137 Ark. 414 | Ark. | 1919
(after stating the facts). It is claimed by counsel for the appellant that the memorandum signed by J ones is not sufficient to take the case out of the statute of frauds and that it is not enforceable. Our statute of frauds provides that no action shall be brought to charge any person upon any contract for the sale of lands or any interest in or concerning them unless the agreement, promise, or contract upon which such action shall be brought, or some memorandum or note thereof, be made in writing and signed by the party to be charged therewith. Kirby’s Digest, section 3654.
It will be noted that the statute does not require that the contract itself shall be reduced to writing and signed by tbe parties thereto. It is sufficient if there be a memorandum of the contract signed by the party to be charged. The great weight of authority is that the words, “the party to be charged,” refer not to “the party to be charged” with the contract, but to “the party to be charged” in the action, that is, the defendant. And the fact that the plaintiff has not signed the memorandum does not affect his right to maintain the action. Ullsperger v. Meyer (Ill), 3 A. & E. Ann. Cas. 1032, and note at 1036. See also Flegel v. Dowling (Ore.), 19 A. & E. Ann. Cas. 1159, and Western Timber Co. v. Kalama River Lumber Co. (Wash.), 7 A. & E, Ann. Cas. 667, 6 L. R. A. (N. S.) 397, and case note. One of the reasons usually given for this exception is that by resorting to a suit for specific performance, the party who did not sign, adopts the agreement and renders it obligatory upon himself. Our court has adopted the rule that a verbal acceptance of a written offer to sell land is sufficient to constitute a binding agreement on which to charge the person by whom the memorandum is signed. If the memorandum is otherwise sufficient when it is assented to by the purchaser, the contract is consummated by the meeting of the minds of the two parties, and the evidence to make it valid is supplied by the signature of the parties sought to be charged. Vance v. Newman, 72 Ark. 359, and Meyer v. Jenkins, 80 Ark. 209. The language of the writing in the present case shows that it was a contract for the sale of the land, and that it was intended to be mutually binding upon both parties. It recites the fact that Jones had agreed to sell to the school district four acres of land at $100 per acre; that the agreement was conditioned on the vote of the district to move the school building to the location. The school district voted to remove the school house to the location and the directors notified Jones of the district’s acceptance of the contract. This, under the authorities above cited, made it a valid and binding- agreement between the parties, and the court below was right in so holding.
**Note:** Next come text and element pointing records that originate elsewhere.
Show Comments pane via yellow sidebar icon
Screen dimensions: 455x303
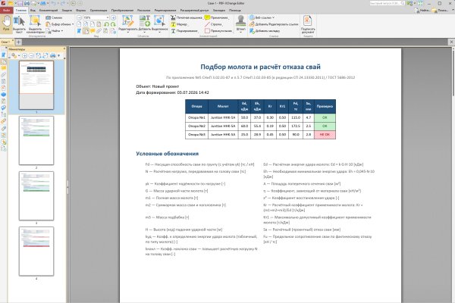4,68
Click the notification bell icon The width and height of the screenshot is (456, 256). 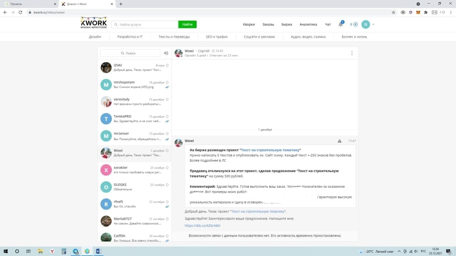coord(341,25)
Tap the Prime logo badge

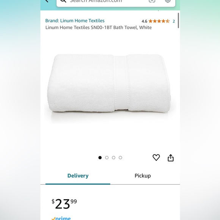click(61, 218)
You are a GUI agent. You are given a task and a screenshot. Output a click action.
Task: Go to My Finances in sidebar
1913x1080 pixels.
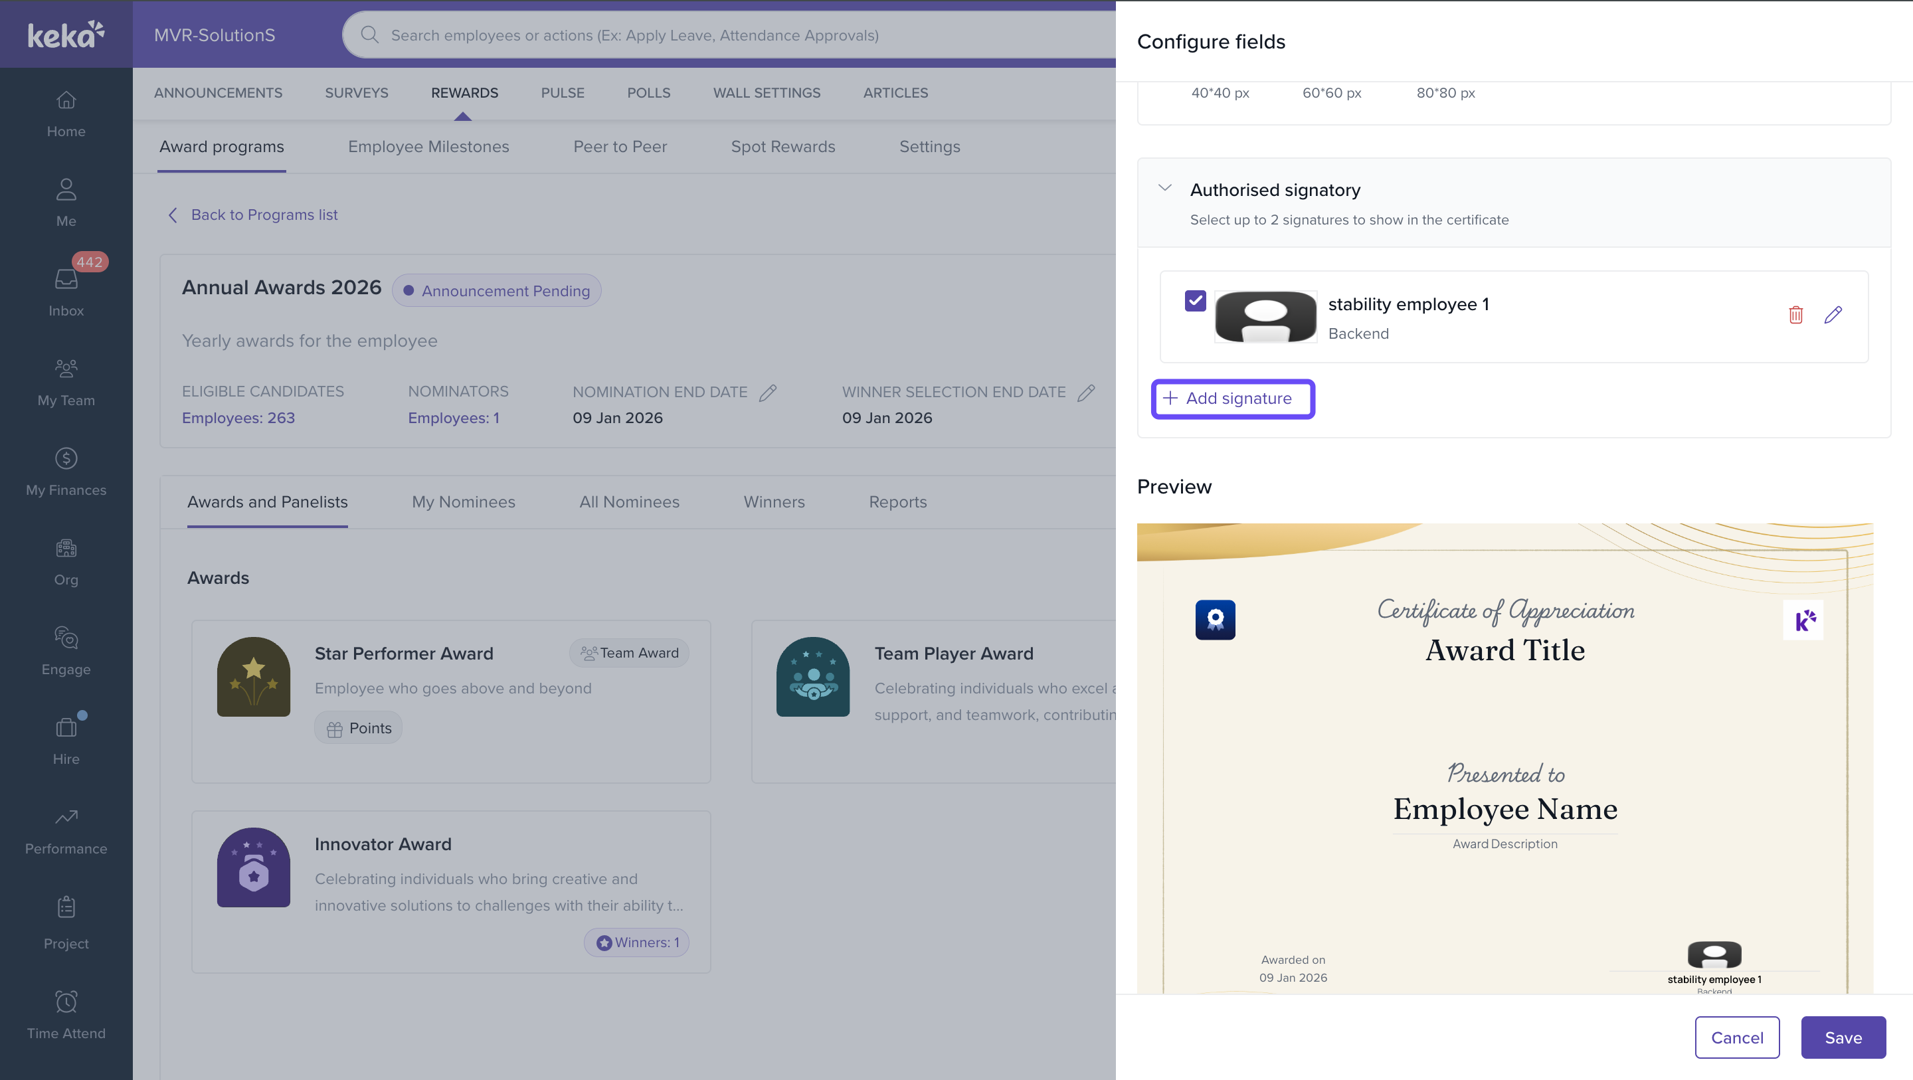click(x=66, y=472)
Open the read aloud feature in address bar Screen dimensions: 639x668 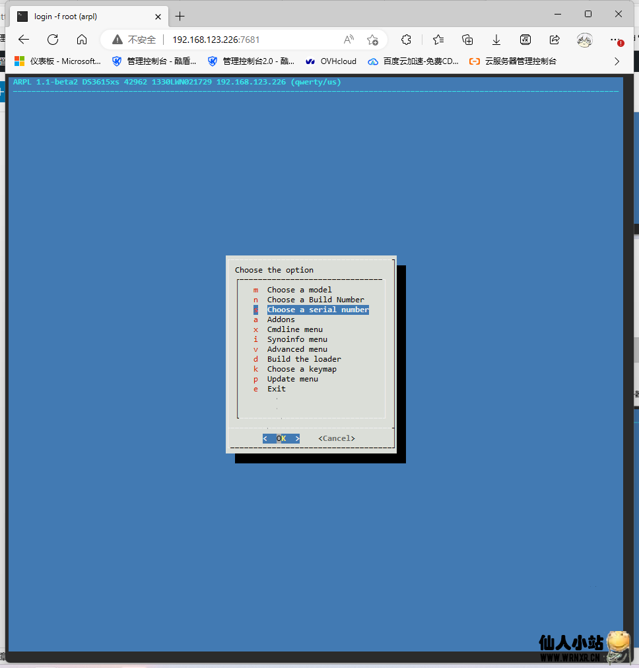(349, 40)
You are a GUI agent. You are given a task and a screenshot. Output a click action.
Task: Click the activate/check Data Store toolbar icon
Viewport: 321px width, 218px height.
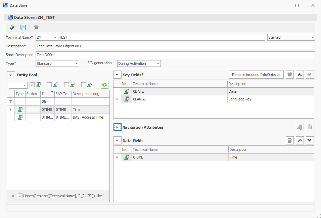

Again, it is objected that tbe notice of the annual school meeting was not given in conformity with section 7629 of Kirby’s Digest. The objection is that the notice did not contain a description of the site to be purchased, nor from whom it was to be purchased, and that, therefore, the election was void. We do not think the objection is tenable. The notice plainly stated that a vote was to be taken for a building site for the school house. This was sufficient. It' was also shown that the voters knew that the land was to be purchased from Jones.
Finally, objection is made to the action of the court because Jones had mortgaged the tract of land of which the four acres was a part. The mortgagee was not made a party to this suit, and his interests are not affected thereby. Hence there is nothing in this objection.
It follows that the decree will be affirmed.